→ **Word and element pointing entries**
-------------------------
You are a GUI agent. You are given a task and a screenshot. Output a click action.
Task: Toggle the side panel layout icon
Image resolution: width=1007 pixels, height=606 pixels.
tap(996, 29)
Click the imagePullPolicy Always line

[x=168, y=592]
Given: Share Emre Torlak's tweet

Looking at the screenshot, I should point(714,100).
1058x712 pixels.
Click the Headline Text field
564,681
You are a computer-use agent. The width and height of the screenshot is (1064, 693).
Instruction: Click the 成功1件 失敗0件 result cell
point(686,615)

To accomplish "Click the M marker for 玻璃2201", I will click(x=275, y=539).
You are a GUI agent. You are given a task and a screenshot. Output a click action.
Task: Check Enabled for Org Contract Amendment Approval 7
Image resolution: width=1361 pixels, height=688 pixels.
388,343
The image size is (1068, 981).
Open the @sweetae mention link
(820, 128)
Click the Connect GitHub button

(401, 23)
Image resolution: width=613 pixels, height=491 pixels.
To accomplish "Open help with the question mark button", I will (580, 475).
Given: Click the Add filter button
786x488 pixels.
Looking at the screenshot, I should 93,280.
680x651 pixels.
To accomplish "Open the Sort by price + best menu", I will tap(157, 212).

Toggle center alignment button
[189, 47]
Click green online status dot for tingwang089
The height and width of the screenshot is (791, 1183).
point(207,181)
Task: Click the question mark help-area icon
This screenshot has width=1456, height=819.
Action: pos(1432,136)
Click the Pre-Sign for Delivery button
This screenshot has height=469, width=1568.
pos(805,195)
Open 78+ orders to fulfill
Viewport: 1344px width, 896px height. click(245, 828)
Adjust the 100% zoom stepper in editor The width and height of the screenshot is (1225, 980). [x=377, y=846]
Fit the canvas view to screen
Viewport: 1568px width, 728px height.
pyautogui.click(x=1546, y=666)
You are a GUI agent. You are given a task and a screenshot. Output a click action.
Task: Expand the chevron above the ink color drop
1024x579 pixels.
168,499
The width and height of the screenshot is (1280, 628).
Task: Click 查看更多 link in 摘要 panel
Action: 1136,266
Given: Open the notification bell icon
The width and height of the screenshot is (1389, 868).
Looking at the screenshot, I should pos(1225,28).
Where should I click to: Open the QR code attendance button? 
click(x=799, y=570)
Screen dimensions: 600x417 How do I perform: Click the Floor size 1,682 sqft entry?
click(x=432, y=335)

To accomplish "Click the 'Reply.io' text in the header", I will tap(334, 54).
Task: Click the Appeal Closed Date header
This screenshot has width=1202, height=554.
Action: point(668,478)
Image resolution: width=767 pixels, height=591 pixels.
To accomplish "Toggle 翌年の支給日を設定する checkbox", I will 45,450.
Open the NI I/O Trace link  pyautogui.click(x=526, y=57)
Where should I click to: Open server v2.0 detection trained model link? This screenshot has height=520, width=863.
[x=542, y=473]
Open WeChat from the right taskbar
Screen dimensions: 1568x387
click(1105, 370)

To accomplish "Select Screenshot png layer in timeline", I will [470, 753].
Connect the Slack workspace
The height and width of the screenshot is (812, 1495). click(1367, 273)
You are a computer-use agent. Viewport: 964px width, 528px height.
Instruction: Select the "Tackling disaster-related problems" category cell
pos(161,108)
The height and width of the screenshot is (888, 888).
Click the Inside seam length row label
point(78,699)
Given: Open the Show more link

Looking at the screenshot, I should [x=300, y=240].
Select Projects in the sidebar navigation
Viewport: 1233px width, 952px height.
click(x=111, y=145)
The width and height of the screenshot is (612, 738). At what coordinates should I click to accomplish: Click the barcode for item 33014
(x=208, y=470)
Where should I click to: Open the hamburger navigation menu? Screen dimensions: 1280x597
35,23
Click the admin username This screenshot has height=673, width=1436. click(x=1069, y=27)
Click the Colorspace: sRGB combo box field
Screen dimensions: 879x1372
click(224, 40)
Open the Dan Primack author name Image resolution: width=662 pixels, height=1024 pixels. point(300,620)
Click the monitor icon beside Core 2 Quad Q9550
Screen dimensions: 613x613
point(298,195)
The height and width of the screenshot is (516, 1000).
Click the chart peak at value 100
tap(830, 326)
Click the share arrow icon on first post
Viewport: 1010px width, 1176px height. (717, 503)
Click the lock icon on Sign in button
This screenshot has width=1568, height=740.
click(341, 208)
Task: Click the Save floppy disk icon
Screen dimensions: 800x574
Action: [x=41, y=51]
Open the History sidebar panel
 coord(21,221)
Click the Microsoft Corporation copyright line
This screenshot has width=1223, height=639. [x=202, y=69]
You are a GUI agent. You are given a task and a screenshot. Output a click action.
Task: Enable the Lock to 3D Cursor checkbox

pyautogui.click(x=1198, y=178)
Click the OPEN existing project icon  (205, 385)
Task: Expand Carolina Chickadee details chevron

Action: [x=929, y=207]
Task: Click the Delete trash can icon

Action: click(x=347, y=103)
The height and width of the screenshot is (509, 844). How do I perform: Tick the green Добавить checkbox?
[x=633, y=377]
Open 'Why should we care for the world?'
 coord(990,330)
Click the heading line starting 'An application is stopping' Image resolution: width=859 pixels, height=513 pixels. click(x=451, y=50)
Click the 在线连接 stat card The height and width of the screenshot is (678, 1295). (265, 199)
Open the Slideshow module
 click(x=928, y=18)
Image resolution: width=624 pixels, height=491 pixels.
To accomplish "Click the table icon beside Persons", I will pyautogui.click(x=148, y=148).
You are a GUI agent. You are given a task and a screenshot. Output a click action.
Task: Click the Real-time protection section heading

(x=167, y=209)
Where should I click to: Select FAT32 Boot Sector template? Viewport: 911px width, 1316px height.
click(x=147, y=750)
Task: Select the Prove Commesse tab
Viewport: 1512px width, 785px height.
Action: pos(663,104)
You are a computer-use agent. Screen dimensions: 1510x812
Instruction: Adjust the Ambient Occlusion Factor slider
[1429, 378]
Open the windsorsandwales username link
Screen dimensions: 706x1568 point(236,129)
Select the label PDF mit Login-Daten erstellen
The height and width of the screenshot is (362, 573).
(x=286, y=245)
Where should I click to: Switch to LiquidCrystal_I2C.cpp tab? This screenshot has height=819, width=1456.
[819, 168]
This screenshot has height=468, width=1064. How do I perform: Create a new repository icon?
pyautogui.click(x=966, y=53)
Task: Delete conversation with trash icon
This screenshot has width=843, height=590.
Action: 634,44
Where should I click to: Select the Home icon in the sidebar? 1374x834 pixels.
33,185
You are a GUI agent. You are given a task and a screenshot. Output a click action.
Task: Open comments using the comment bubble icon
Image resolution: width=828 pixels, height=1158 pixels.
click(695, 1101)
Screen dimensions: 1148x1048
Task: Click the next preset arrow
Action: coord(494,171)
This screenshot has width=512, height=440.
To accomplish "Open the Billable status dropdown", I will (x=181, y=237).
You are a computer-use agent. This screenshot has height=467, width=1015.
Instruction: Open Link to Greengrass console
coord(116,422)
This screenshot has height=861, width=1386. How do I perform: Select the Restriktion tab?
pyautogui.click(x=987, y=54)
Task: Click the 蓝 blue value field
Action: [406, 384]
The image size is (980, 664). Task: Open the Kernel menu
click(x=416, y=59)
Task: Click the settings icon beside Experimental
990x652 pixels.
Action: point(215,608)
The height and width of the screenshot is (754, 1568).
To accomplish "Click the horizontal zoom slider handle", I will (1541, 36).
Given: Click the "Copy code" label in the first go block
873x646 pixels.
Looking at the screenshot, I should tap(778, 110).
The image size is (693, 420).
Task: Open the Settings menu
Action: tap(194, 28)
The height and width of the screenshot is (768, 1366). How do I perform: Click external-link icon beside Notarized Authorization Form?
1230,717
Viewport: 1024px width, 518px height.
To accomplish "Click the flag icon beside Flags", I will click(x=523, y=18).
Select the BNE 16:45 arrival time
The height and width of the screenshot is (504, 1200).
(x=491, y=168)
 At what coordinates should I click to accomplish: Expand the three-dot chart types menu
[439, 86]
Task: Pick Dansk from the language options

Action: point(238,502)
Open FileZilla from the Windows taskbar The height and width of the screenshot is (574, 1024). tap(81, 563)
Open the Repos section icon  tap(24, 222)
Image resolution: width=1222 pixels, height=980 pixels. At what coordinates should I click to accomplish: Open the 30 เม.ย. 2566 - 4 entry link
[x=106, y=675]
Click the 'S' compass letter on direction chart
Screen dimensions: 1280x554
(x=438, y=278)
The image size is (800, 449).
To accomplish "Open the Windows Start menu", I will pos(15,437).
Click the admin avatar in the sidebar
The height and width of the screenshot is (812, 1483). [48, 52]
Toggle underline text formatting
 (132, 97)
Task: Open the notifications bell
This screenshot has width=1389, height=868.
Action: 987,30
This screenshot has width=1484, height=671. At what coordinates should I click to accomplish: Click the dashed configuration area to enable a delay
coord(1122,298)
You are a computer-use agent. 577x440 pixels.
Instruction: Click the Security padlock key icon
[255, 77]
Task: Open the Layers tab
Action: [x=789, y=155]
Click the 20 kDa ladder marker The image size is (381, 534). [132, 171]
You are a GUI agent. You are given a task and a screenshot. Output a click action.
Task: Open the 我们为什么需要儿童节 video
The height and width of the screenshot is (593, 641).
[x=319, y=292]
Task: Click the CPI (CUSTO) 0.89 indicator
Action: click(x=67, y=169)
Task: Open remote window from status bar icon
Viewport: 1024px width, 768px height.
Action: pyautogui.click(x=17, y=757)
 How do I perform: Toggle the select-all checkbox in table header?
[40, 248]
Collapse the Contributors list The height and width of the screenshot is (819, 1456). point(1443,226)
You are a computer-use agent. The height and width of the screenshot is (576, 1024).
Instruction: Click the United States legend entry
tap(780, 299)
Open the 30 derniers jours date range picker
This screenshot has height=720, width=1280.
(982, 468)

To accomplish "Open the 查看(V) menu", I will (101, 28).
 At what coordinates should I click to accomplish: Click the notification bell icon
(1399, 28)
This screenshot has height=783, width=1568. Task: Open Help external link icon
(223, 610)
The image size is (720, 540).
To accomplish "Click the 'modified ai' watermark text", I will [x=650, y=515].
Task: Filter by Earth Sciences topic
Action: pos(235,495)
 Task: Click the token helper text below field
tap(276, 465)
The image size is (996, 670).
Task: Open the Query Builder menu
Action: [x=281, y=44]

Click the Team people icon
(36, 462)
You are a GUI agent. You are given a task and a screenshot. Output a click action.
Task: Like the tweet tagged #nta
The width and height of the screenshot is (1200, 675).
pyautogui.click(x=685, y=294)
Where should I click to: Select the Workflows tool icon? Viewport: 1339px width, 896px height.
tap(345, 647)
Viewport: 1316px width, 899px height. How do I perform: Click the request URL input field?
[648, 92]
-------------------------
→ **Exercise instructions**
Repeat the lines from the line with "Open the NI" to the line with "The height and width of the screenshot is (812, 1495).", both included, character for character.

→ **Exercise answer**
Open the NI I/O Trace link  pyautogui.click(x=526, y=57)
Where should I click to: Open server v2.0 detection trained model link? This screenshot has height=520, width=863.
[x=542, y=473]
Open WeChat from the right taskbar
Screen dimensions: 1568x387
click(1105, 370)

To accomplish "Select Screenshot png layer in timeline", I will [470, 753].
Connect the Slack workspace
The height and width of the screenshot is (812, 1495). click(1367, 273)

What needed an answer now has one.